While mercury has historically been the primary contaminant of concern in fish, especially in inland lakes where the majority of walleye are harvested by tribal members, contamination by per- and poly-fluoroalkyl substances, or PFAS, is an emerging issue that warrants further investigation.
PFAS are a class of thousands of synthetic chemicals that are rapidly gaining attention for their high toxicity at extremely low levels of exposure. Health impacts from PFAS exposure include low birth weight, infertility, certain cancers, thyroid disorders, kidney disease, and decreased immune function and vaccine efficacy, particularly in children.
PFAS are chemical compounds that have been widely used in many industries and consumer products since the 1940s. They have desirable and useful properties of oil-, water- and soil-repellency, and chemical and thermal stability. Common products that contain PFAS include non-stick cookware, stain resistant carpets, waterproof and clothing, fire retardant fabric treatments and firefighting foams. The same chemical and physical properties that make PFAS so useful also make them extremely problematic in the environment.
Due to their repellant qualities, PFAS are easily transported through soil, water, and air, and are therefore difficult to filter out. This, and because they do not easily break down in the environment, are why PFAS have been coined “forever chemicals”. PFAS can be found in industrial waste and discarded consumer products that were made using PFAS, and once in the waste stream, PFAS can move into the environment through landfill drainage, wastewater treatment outflow and runoff from farm fields where PFAS-contaminated biosolids have been spread as fertilizer.
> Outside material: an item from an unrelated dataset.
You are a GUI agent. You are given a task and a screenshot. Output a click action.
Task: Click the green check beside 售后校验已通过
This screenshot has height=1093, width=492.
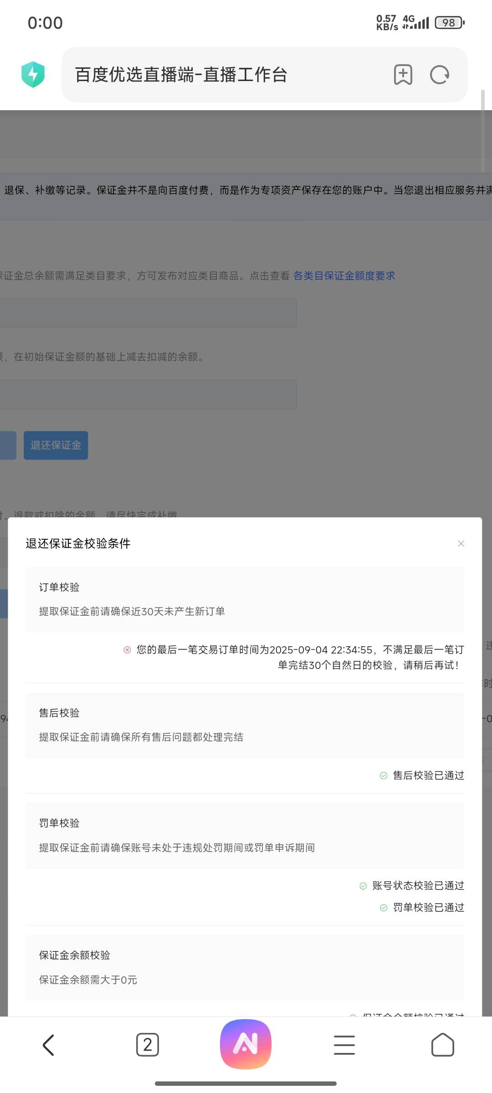click(384, 776)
PFAS migrate into rivers, lakes and groundwater, and eventually into wildlife and humans.
Known locations of PFAS contamination across the landscape are still relatively limited, including in remote surface waterbodies that are not municipal drinking water sources. PFAS have been shown to bio-accumulate and bio-magnify in the food web, resulting in fish that can exhibit PFAS levels hundreds or thousands of times higher than their surrounding waters (Ren et al., 2023). Of specific concern for GLIFWC member tribes are PFAS levels in lakes where giigoonh (fish) and manoomin (wild rice) are harvested. Progress is being made toward understanding the scope of PFAS contamination, routes of exposure and toxicity levels across the scientific community and beyond.
Monitoring efforts implemented across the Ceded Territories by tribes and states are beginning to uncover sites with elevated levels of PFAS in surface waters and in fish.
There are increasing efforts by multi-agency partners to monitor and assess PFAS contamination across the Great Lakes region. Since fish consumption is the major route of exposure to PFAS for humans, GLIFWC is expanding the Mercury Program by incorporating PFAS testing of fish tissue into this work, enabling us to contribute to the growing body of data that is necessary to form a comprehensive understanding of the scope of PFAS contamination across the Ceded Territories.